University of Nebraska Medical Center Omaha, NE, United States
Tate Johnson1, Yangyuna Yang2, Chetaj Mahabir2, Andrew Goldsweig2, Punyasha Roul3, Joshua Baker4, Brian Sauer5, Grant Cannon6, Ted Mikuls7 and Bryant England2, 1University of Nebraska Medical Center, Elkhorn, NE, 2University of Nebraska Medical Center, Omaha, NE, 3UNMC, Omaha, NE, 4University of Pennsylvania, Philadelphia, PA, 5Salt Lake City VA/University of Utah, Salt Lake City, UT, 6Retired, Salt Lake City, UT, 7Division of Rheumatology, University of Nebraska Medical Center, Omaha, NE
Background/Purpose: Valvular carditis is reported as a rare extra-articular manifestation of rheumatoid arthritis (RA). In animal models with coexistent inflammatory arthritis, pro-inflammatory infiltrates of T cells and macrophages as well as autoantibodies have been demonstrated to induce inflammation of cardiac valves including the aortic valve. Aortic stenosis (AS) is the most common reason for valve replacement and the most frequent cause of valvular heart disease-related death in the U.S. However, the burden of AS in RA is poorly understood. We examined the rates of incident AS and the need for an aortic valve intervention in RA and matched non-RA patients.
Methods: We conducted a retrospective, matched cohort study in the Veterans Health Administration (VA) from 1/2000 to 12/2018. Among individuals without a history of AS or aortic valve intervention, RA patients (≥2 ICD codes for RA, rheumatologist diagnosis, and positive autoantibody or DMARD fill) were matched up to 1:10 on age, sex, and enrollment year to patients without RA. Using validated diagnostic codes, we identified incident AS upon the earliest fulfillment of an AS hospital discharge diagnostic code, two outpatient diagnoses plus at least one echocardiogram, aortic valve intervention, or death related to AS using linked National Death Index data.

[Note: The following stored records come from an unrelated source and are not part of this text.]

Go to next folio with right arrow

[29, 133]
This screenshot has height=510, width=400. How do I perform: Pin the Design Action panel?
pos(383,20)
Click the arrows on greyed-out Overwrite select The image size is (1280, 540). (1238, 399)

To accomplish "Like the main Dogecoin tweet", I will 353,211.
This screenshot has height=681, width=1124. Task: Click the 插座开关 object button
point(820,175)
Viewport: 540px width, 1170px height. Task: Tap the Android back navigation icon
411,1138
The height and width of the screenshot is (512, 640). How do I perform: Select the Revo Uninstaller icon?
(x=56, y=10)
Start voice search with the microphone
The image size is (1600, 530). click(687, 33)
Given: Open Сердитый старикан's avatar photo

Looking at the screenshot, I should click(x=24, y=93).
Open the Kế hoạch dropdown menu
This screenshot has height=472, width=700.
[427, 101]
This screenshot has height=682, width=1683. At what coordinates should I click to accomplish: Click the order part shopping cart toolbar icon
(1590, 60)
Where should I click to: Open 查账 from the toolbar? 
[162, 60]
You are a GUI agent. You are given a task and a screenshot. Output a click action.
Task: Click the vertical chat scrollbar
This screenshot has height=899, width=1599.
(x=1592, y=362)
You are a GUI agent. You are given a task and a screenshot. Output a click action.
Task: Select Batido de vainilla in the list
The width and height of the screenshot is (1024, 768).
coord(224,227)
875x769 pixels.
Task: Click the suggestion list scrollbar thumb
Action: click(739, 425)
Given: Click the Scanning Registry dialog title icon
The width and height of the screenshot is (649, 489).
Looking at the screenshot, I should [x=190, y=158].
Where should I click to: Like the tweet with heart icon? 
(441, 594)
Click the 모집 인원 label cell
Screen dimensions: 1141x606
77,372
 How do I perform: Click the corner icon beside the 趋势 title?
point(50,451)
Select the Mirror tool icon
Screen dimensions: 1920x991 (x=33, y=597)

Surgical aortic valvular replacement (SAVR), transaortic valvular replacement (TAVR), and balloon aortic valvuloplasty (BAV) were identified using ICD-procedure and CPT codes. Patients were followed to incident AS, aortic valve intervention, death, or end of study period, censoring those who did not receive VA care for ≥365 days. Baseline covariates were obtained from national VA databases and included demographics, smoking status, body mass index, Rheumatic Disease Comorbidity Index, and health care utilization. Multivariable Cox regression, clustered by matched pairs, was used to examine the association of RA with AS outcomes.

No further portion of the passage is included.